▸ **EXERCISE**
Take the line that contains "You are a computer-use agent. 1080x911" as the first line and the last line of the records as the end. Please set down everything in that range exactly.

▸ **DATA SUPPLIED**
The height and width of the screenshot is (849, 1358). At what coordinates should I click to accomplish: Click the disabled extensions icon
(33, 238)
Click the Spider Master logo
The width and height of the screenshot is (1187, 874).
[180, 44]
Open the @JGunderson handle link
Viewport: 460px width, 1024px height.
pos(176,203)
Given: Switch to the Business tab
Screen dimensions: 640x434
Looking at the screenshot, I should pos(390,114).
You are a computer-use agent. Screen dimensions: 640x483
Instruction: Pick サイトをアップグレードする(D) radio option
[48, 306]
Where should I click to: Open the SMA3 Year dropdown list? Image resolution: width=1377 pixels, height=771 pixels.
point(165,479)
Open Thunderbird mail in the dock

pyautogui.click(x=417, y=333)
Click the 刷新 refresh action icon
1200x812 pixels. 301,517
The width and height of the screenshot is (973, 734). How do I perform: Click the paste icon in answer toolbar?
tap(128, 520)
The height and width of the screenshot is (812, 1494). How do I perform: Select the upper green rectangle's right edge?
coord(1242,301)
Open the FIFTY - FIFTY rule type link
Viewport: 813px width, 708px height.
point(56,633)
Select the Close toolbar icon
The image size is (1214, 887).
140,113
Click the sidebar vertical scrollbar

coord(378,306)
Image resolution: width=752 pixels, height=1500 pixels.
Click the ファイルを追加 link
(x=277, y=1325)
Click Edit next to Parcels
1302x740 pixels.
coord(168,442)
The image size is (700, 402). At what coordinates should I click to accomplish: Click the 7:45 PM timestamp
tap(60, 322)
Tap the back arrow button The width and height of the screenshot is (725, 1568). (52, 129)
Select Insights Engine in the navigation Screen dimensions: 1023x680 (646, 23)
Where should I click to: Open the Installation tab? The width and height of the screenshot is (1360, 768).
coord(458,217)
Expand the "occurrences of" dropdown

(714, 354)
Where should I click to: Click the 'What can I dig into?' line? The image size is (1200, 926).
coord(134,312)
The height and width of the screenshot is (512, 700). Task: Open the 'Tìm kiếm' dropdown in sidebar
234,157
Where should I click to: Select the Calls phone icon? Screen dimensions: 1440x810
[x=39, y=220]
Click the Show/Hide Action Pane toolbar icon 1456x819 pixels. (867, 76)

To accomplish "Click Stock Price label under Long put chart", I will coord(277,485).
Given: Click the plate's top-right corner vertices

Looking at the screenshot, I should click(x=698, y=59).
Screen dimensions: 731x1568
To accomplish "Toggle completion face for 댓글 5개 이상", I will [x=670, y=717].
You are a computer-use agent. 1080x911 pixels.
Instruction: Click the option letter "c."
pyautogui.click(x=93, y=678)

▸ **EXERCISE RESPONSE**
You are a computer-use agent. 1080x911 pixels.
Instruction: Click the option letter "c."
pyautogui.click(x=93, y=678)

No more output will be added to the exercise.